- OBJETIVO DE LA TAREA -
Reescribe todo el material cambiando "Where should I click to" por "Where do I click to" en cada aparición y deja lo demás igual.
── DATOS PROPORCIONADOS ──
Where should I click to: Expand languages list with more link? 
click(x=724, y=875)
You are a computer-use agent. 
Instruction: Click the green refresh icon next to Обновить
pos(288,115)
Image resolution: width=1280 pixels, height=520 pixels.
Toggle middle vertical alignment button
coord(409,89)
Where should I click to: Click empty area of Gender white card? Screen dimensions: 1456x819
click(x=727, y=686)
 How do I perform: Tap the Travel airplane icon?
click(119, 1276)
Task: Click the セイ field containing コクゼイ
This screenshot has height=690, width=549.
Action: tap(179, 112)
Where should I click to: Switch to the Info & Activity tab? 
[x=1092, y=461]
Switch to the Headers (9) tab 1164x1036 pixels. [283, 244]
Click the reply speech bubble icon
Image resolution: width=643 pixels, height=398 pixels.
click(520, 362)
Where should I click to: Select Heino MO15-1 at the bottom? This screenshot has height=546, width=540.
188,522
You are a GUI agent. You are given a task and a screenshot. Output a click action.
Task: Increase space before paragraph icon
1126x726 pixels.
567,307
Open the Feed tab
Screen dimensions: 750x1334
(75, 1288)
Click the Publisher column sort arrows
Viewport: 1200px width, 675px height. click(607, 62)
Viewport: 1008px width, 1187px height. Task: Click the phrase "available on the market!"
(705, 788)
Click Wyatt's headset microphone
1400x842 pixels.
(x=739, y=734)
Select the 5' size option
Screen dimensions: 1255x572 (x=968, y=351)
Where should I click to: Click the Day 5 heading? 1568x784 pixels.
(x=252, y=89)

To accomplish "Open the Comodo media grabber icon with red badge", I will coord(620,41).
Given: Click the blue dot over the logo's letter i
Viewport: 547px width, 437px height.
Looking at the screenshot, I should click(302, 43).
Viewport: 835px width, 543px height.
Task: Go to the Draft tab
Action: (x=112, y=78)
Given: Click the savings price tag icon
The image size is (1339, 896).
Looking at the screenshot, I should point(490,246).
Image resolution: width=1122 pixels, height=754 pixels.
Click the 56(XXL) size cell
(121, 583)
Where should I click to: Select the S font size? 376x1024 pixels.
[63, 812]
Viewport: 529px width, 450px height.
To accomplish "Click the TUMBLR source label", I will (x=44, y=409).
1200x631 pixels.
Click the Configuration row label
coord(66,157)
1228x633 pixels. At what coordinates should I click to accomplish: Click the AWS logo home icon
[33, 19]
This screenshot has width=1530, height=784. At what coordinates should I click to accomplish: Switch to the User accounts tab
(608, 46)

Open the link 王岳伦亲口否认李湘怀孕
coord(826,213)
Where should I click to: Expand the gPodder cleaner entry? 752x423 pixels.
───
- RESPUESTA -
Where do I click to: Expand languages list with more link? 
click(x=724, y=875)
You are a computer-use agent. 
Instruction: Click the green refresh icon next to Обновить
pos(288,115)
Image resolution: width=1280 pixels, height=520 pixels.
Toggle middle vertical alignment button
coord(409,89)
Where do I click to: Click empty area of Gender white card? Screen dimensions: 1456x819
click(x=727, y=686)
 How do I perform: Tap the Travel airplane icon?
click(119, 1276)
Task: Click the セイ field containing コクゼイ
This screenshot has height=690, width=549.
Action: tap(179, 112)
Where do I click to: Switch to the Info & Activity tab? 
[x=1092, y=461]
Switch to the Headers (9) tab 1164x1036 pixels. [283, 244]
Click the reply speech bubble icon
Image resolution: width=643 pixels, height=398 pixels.
click(520, 362)
Where do I click to: Select Heino MO15-1 at the bottom? This screenshot has height=546, width=540.
188,522
You are a GUI agent. You are given a task and a screenshot. Output a click action.
Task: Increase space before paragraph icon
1126x726 pixels.
567,307
Open the Feed tab
Screen dimensions: 750x1334
(75, 1288)
Click the Publisher column sort arrows
Viewport: 1200px width, 675px height. click(607, 62)
Viewport: 1008px width, 1187px height. Task: Click the phrase "available on the market!"
(705, 788)
Click Wyatt's headset microphone
1400x842 pixels.
(x=739, y=734)
Select the 5' size option
Screen dimensions: 1255x572 (x=968, y=351)
Where do I click to: Click the Day 5 heading? 1568x784 pixels.
(x=252, y=89)

To accomplish "Open the Comodo media grabber icon with red badge", I will coord(620,41).
Given: Click the blue dot over the logo's letter i
Viewport: 547px width, 437px height.
Looking at the screenshot, I should click(302, 43).
Viewport: 835px width, 543px height.
Task: Go to the Draft tab
Action: (x=112, y=78)
Given: Click the savings price tag icon
The image size is (1339, 896).
Looking at the screenshot, I should point(490,246).
Image resolution: width=1122 pixels, height=754 pixels.
Click the 56(XXL) size cell
(121, 583)
Where do I click to: Select the S font size? 376x1024 pixels.
[63, 812]
Viewport: 529px width, 450px height.
To accomplish "Click the TUMBLR source label", I will (x=44, y=409).
1200x631 pixels.
Click the Configuration row label
coord(66,157)
1228x633 pixels. At what coordinates should I click to accomplish: Click the AWS logo home icon
[33, 19]
This screenshot has width=1530, height=784. At what coordinates should I click to accomplish: Switch to the User accounts tab
(608, 46)

Open the link 王岳伦亲口否认李湘怀孕
coord(826,213)
Where do I click to: Expand the gPodder cleaner entry? 752x423 pixels.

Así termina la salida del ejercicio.